— Start of Provided passage —

# how many rest days do you have a week?



## Little_Jay

*how many rest days per week*​
1 3111.83%2 9435.88%3 8532.44%4 4416.79%5+83.05%


----------



## Little_Jay

and what days are they...


----------



## Guest

days when i do nothing? or no lifting?


----------



## Little_Jay

no lifting sorry, should of said


----------



## Guest

4 at the moment then, Sometimes do cardio on non lifting days


----------



## FatScrub

I lift 3 days a week (but the workout starts with 10 minutes cardio at 170 BPM)

I cardio 4 days a week 45 mins at 155-165 BPM


----------



## H22civic

3 rest days atm. Wed, sat, sun.


----------



## Greenspin

Lift 3, cardio 3, non 1.


----------



## koicarp

4 for me . mon .weds fri and sat.


----------



## Papa Lazarou

1 rest day.


----------



## Magic Torch

Papa Lazarou said:


> 1 rest day.


Whats your split like dude, you training some stuff twice?

I train Tue, Thurs, Sat and Sun. I work long hours in the week so I use the weekend days for Back and Quads so I'm fresh for bigger body parts.

Chest, shoulders and arms in the week.

— End of Provided passage —
— Start of Data supplied —

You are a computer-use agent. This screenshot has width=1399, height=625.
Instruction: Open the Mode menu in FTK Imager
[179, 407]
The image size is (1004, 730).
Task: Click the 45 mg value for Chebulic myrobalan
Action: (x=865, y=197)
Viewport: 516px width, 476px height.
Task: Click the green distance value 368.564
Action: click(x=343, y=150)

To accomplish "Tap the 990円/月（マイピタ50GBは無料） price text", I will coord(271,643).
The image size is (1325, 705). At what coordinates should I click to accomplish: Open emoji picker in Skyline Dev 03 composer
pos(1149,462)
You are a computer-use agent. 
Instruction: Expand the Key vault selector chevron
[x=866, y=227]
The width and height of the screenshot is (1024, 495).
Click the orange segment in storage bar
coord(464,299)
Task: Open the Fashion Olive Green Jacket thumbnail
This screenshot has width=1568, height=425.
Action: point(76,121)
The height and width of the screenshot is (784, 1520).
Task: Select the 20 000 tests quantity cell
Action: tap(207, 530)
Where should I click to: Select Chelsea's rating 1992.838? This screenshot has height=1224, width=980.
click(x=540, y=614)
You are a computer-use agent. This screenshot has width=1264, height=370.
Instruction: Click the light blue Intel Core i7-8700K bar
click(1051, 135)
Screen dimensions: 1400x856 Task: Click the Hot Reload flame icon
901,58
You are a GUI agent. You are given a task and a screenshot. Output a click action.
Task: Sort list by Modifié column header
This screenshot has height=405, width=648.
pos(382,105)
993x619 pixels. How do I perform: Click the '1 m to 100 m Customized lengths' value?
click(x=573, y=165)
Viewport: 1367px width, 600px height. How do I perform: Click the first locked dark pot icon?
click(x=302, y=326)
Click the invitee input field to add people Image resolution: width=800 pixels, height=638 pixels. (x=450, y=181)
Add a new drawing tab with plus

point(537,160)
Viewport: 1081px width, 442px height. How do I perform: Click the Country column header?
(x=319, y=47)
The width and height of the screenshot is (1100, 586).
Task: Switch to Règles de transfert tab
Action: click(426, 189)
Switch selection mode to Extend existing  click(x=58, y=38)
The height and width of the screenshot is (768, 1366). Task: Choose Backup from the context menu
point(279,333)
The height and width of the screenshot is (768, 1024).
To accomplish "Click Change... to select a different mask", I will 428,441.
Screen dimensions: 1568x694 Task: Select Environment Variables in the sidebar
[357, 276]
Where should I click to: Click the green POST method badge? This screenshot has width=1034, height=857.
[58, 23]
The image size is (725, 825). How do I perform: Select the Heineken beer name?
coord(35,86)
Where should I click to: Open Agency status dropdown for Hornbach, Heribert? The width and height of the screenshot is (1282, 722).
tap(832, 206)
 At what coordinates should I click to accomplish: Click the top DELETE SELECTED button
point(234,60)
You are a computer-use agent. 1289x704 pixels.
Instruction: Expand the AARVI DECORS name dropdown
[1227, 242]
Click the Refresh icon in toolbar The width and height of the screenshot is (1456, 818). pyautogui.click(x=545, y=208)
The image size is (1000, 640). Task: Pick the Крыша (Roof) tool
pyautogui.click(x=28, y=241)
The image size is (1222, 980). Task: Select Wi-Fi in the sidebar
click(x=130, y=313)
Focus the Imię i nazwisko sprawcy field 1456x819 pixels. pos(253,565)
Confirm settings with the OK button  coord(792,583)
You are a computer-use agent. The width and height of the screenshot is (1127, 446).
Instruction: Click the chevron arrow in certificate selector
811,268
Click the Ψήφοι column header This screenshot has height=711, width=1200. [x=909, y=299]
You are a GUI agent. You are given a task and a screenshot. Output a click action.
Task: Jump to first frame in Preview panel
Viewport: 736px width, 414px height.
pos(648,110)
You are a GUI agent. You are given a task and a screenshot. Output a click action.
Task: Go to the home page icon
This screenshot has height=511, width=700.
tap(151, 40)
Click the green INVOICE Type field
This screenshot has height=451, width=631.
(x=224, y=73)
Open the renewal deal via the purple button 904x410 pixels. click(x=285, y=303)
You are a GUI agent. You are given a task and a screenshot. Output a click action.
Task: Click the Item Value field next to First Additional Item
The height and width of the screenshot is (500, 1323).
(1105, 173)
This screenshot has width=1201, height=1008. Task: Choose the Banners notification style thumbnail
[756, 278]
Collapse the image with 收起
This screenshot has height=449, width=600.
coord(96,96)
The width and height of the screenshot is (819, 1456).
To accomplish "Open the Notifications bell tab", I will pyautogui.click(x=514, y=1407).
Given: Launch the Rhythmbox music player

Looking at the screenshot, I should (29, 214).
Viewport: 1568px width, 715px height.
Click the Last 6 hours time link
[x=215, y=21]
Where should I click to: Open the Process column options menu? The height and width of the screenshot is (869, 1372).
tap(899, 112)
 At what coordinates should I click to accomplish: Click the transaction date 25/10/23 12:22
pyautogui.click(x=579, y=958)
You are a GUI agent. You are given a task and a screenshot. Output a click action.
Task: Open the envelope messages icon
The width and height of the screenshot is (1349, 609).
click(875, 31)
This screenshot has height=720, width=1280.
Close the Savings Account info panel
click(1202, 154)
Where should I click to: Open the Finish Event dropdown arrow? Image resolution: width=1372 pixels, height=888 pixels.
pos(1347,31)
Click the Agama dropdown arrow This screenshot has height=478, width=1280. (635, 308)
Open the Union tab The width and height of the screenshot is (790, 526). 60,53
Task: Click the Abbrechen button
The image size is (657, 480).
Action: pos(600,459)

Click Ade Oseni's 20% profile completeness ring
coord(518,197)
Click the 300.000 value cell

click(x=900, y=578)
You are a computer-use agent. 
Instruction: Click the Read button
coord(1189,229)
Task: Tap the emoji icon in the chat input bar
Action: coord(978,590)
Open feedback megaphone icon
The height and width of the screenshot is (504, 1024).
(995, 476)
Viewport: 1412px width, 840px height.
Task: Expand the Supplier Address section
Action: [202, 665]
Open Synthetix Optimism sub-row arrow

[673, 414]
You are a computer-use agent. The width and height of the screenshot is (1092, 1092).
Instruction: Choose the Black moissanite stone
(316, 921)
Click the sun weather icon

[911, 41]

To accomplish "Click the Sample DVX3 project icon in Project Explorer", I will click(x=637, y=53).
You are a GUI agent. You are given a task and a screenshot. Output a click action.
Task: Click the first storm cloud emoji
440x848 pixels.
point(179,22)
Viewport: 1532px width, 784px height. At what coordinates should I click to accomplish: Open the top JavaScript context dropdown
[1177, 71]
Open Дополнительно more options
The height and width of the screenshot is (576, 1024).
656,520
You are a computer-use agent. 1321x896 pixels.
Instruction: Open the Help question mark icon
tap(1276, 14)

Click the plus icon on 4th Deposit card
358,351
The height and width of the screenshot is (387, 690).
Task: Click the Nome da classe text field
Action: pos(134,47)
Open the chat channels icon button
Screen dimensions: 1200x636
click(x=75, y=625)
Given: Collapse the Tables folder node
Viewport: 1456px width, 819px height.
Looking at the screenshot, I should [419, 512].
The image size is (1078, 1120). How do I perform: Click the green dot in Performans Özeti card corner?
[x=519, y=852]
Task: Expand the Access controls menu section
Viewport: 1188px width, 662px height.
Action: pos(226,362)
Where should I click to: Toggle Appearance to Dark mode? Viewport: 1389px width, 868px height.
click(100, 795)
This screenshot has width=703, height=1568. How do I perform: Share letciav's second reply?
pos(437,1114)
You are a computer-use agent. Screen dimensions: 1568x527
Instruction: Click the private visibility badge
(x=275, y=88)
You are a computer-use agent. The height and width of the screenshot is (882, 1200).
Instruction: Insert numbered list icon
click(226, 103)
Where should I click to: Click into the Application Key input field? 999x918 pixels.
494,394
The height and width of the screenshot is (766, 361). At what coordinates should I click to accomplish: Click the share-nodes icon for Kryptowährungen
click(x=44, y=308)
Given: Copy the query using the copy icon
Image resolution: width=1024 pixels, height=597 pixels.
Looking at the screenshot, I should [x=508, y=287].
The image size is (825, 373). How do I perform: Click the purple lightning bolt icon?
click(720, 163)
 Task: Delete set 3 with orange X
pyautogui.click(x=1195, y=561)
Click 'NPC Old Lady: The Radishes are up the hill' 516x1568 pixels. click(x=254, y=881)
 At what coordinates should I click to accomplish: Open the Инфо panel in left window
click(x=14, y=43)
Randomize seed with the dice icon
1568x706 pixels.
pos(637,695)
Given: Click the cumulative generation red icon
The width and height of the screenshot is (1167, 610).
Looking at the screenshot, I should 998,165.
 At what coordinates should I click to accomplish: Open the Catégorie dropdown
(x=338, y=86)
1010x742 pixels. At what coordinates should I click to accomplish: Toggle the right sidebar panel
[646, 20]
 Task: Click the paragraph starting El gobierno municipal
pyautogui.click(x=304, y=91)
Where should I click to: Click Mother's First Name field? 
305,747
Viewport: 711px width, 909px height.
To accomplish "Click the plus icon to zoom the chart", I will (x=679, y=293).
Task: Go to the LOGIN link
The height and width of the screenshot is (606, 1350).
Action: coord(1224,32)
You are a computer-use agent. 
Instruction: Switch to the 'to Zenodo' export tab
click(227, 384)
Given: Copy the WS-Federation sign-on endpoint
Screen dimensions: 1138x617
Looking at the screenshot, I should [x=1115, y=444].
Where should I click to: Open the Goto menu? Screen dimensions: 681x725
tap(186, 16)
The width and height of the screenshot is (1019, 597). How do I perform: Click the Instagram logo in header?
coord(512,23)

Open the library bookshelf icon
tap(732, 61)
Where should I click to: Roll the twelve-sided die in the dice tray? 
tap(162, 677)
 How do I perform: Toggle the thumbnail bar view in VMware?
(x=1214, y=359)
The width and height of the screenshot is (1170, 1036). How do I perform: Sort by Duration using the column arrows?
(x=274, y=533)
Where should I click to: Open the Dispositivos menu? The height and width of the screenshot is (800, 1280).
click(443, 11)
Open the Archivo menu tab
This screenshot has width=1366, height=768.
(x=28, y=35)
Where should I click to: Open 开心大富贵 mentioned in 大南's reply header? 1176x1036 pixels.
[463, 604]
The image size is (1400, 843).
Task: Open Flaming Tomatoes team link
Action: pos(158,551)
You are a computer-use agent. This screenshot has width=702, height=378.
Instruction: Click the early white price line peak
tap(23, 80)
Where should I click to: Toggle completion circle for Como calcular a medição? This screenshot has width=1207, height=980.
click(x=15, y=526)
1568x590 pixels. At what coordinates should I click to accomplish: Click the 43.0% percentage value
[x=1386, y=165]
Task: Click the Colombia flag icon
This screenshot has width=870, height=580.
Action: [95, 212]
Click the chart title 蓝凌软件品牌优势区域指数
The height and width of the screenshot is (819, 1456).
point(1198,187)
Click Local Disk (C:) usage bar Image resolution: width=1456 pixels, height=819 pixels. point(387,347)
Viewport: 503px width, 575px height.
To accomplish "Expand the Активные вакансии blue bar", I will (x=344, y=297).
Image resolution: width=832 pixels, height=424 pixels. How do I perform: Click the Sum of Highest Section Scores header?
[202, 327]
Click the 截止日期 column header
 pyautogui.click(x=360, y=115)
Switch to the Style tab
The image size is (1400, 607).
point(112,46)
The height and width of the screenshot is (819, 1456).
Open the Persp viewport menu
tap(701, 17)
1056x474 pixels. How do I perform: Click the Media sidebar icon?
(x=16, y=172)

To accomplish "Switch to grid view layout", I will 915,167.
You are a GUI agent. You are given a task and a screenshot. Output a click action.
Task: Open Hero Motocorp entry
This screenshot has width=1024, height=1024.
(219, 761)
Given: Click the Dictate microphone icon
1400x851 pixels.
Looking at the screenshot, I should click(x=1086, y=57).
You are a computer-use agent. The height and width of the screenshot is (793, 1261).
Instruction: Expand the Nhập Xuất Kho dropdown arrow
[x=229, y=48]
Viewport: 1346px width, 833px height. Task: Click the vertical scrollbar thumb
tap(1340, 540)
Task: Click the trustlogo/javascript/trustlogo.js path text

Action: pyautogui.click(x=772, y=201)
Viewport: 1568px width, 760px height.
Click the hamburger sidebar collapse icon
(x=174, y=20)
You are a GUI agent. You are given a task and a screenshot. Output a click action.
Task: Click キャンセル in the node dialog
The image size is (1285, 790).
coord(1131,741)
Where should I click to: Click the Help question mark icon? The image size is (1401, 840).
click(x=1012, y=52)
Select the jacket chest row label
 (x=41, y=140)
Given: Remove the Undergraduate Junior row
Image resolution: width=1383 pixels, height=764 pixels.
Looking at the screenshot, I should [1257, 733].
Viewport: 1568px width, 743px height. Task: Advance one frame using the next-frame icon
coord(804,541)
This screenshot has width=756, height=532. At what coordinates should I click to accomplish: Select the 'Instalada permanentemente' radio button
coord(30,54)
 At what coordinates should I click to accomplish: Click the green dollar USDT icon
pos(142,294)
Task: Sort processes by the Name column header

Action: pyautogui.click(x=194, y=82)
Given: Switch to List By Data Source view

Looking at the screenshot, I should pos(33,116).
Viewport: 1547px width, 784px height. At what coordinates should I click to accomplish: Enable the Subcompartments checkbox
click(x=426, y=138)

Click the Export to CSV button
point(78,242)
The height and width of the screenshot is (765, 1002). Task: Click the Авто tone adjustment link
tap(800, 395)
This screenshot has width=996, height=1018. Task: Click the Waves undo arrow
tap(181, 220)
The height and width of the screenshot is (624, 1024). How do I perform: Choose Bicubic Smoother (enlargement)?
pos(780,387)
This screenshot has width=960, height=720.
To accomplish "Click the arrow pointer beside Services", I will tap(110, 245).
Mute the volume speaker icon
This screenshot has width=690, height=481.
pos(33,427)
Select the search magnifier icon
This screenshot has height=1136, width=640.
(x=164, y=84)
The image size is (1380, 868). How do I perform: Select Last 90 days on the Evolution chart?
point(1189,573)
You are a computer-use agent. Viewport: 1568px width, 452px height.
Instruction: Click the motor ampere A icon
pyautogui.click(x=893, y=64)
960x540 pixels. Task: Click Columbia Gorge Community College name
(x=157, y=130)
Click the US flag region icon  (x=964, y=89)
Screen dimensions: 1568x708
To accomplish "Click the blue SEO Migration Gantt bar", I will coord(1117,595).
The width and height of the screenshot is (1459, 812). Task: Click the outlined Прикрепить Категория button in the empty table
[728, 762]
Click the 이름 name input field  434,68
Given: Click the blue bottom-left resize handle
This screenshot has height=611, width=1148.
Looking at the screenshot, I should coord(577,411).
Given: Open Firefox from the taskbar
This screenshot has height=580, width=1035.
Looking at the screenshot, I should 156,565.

— End of Data supplied —

Directives:
1. Repeat the records from the line containing "Open the renewal" through the line containing "Action: pos(600,459)", with both of those lines included.
2. Carry on the forum thread about weekly rest days from the point where it ends.

Solved tasks:
1.
Open the renewal deal via the purple button 904x410 pixels. click(x=285, y=303)
You are a GUI agent. You are given a task and a screenshot. Output a click action.
Task: Click the Item Value field next to First Additional Item
The height and width of the screenshot is (500, 1323).
(1105, 173)
This screenshot has width=1201, height=1008. Task: Choose the Banners notification style thumbnail
[756, 278]
Collapse the image with 收起
This screenshot has height=449, width=600.
coord(96,96)
The width and height of the screenshot is (819, 1456).
To accomplish "Open the Notifications bell tab", I will pyautogui.click(x=514, y=1407).
Given: Launch the Rhythmbox music player

Looking at the screenshot, I should (29, 214).
Viewport: 1568px width, 715px height.
Click the Last 6 hours time link
[x=215, y=21]
Where should I click to: Open the Process column options menu? The height and width of the screenshot is (869, 1372).
tap(899, 112)
 At what coordinates should I click to accomplish: Click the transaction date 25/10/23 12:22
pyautogui.click(x=579, y=958)
You are a GUI agent. You are given a task and a screenshot. Output a click action.
Task: Open the envelope messages icon
The width and height of the screenshot is (1349, 609).
click(875, 31)
This screenshot has height=720, width=1280.
Close the Savings Account info panel
click(1202, 154)
Where should I click to: Open the Finish Event dropdown arrow? Image resolution: width=1372 pixels, height=888 pixels.
pos(1347,31)
Click the Agama dropdown arrow This screenshot has height=478, width=1280. (635, 308)
Open the Union tab The width and height of the screenshot is (790, 526). 60,53
Task: Click the Abbrechen button
The image size is (657, 480).
Action: pos(600,459)

2.
When I start dieitng in a fortnight I will be doing Cardio 2x a day.....FUN!! not


----------



## Little_Jay

im currently doing mon wed fri, thinking of tryin to move upto 4 days, just not sure what routine...


----------



## unit

cardio monday-friday, lifting mon,tues and wed


----------



## PRL

Monday, Wednesday and Fridays here. All the rest are rest days.


----------



## Dirk McQuickly

greenspin said:


> Lift 3, cardio 3, non 1.


x2


----------



## Dirk McQuickly

scouse_jay said:


> im currently doing mon wed fri, thinking of tryin to move upto 4 days, just not sure what routine...


 you can do a 3 day split over 4 days. on your 4th day start again then pick it up next week, so you'll go 1,2,3,1 one week, then 2,3,1,2 the next week, and so on


----------



## Smitch

I weight train 3 times a week and do cardio twice a week so effectively have 2 days off with no gym at all.

Usually have tuesdays and fridays off.


----------



## Little_Jay

chilli said:


> you can do a 3 day split over 4 days. on your 4th day start again then pick it up next week, so you'll go 1,2,3,1 one week, then 2,3,1,2 the next week, and so on


was tinkin that mate, its actually a 2day split but over 3 days atm.. so would be doing each twice a week..

something like mon.tue (rest wed) thur fri


----------



## paulds

I drift between 1 & 2, which would be Sat & Sun or just Sun.

This depends on my legs workout and my family plans. Most weeks I will work quads on a Wednesday and Hams and Calves on a Saturday but if I feel run down or if I have arranged to do something on the weekend, then I superset my ham and calve routine with my quads.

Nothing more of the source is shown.